= PROBLEM TO SOLVE =
Set each entry down exactly as written.

---------- AVAILABLE DATA

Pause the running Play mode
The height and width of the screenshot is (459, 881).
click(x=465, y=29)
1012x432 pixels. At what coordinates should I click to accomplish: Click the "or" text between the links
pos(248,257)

--------------------

= TASK RESULT =
Pause the running Play mode
The height and width of the screenshot is (459, 881).
click(x=465, y=29)
1012x432 pixels. At what coordinates should I click to accomplish: Click the "or" text between the links
pos(248,257)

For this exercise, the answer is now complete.